I don’t think this is simply a matter of an author becoming more detailed with his descriptions over time. Ciri, throughout her time with The Rats, has been struggling between humanity and the deadly murderous reflexes imparted to her during her time as a child with the witchers of Kaer Morhen. During the dramatic scene with Bonhart at the end of Baptism of Fire and again here, Ciri is without all her childish fantasies of what it means to be a fighter. Sapkowski is forcing Ciri and by extension the reader to look deeply at what it means to kill on pure reflex with hardly a conscious thought. The drills and practice sessions have made parries, ripostes, and even improvisation into reflexive acts, but Ciri doesn’t yet have the detachment and the emotional callouses that the more experienced Geralt has developed over time. In moments where she is watching the last desperate breaths of men she dispassionately tore apart, Ciri is forced to critically examine what it means to be like Geralt, her childhood hero and father figure, and in those moments, the reader is forced to as well.

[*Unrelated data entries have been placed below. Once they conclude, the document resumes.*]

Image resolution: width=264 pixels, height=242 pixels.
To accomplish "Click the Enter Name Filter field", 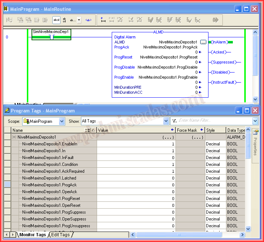I will coord(215,121).
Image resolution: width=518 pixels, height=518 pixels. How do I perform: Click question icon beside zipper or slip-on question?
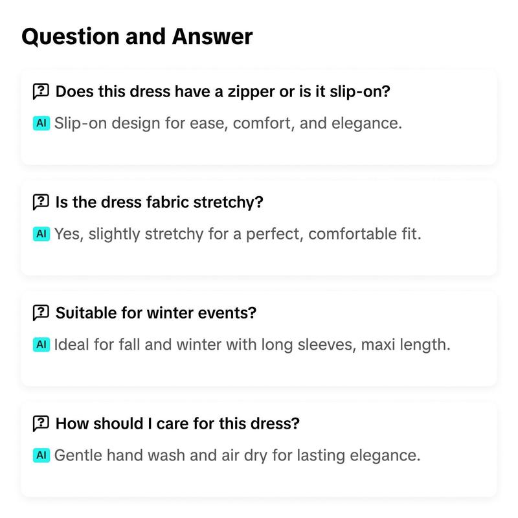pyautogui.click(x=41, y=91)
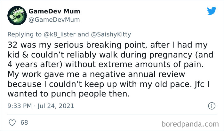224x131 pixels.
Task: Click the GameDev Mum display name
Action: [54, 12]
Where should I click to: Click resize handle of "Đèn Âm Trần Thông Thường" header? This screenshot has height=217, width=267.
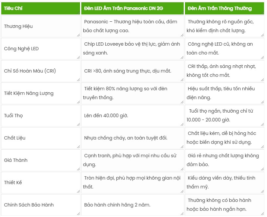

The witchers are child soldiers, trained in the arts of war and forged in the fire of experience before they even have the capacity to evaluate their own sense of right or wrong. Throughout the series, we are told that most boys don’t survive the process of becoming witchers, and I submit that it’s not merely the potions, mutagens, and battles with monsters that kill them. To be a witcher is to live with mental scars: flashbacks of the horrors you’ve both experienced and inflicted, memories of other young children who died right beside you by the whims of ill fortune, and torture you’ve been forced to endure with the intent of either hardening you or pruning you via artificial selection.

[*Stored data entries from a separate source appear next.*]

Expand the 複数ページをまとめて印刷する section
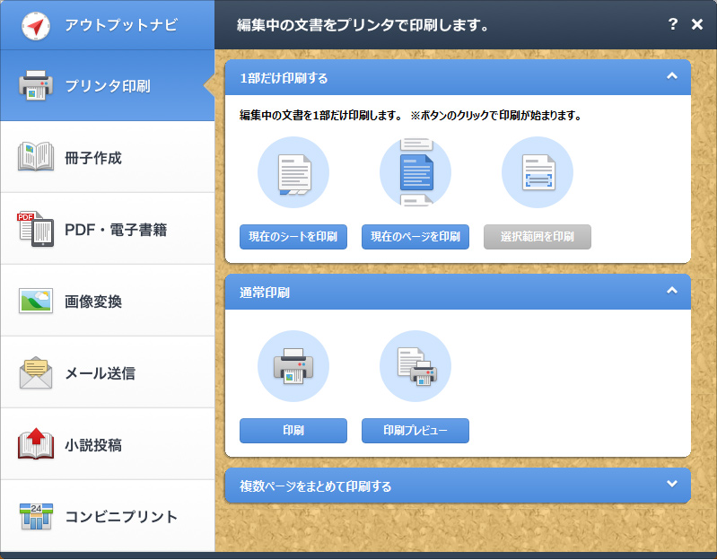Viewport: 717px width, 560px height. tap(671, 485)
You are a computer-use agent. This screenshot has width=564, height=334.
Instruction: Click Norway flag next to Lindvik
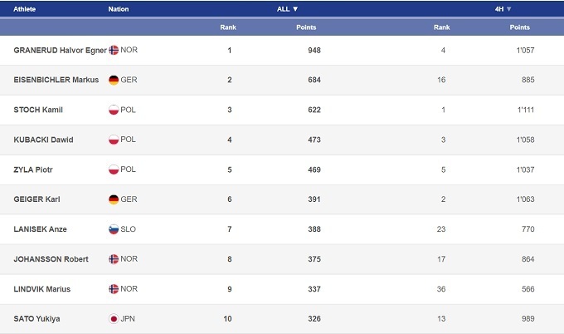(x=114, y=289)
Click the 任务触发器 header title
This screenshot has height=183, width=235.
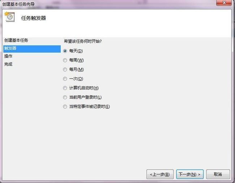33,18
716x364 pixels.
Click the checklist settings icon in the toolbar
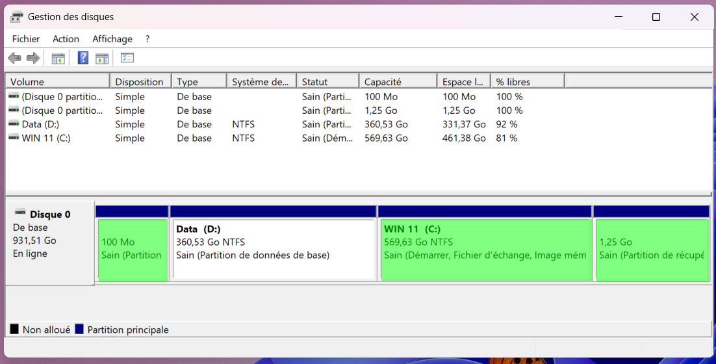point(127,59)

‘Don’t make me!’ Ciri screamed, a truly ghastly note trembling in her voice. ‘I don’t want to! Understand? I don’t want to!’

Sapkowski, Andrzej. The Tower of Swallows (The Witcher Book 4) (p. 153). Orbit. Kindle Edition.

As I played through The Witcher 3, my choices led me to an ending where Ciri truly becomes a witcher, and in my naïvité, I felt as though I had attained a “good” ending, forgetting all the while that the universe of The Witcher is not a place for happy endings. Witchers are only capable of fighting monsters because they have become monsters themselves, and as a player, you could make an argument that I’m playing the role of the Sword of Destiny in this dark fairy tale. Did Ciri’s own choices and actions lead her to this path, or was it Destiny encouraging and influencing those choices?

‘The Sword of Destiny has two blades… You are one of them.’

Sapkowski, Andrzej. Sword of Destiny (The Witcher) (p. 295). Orbit. Kindle Edition.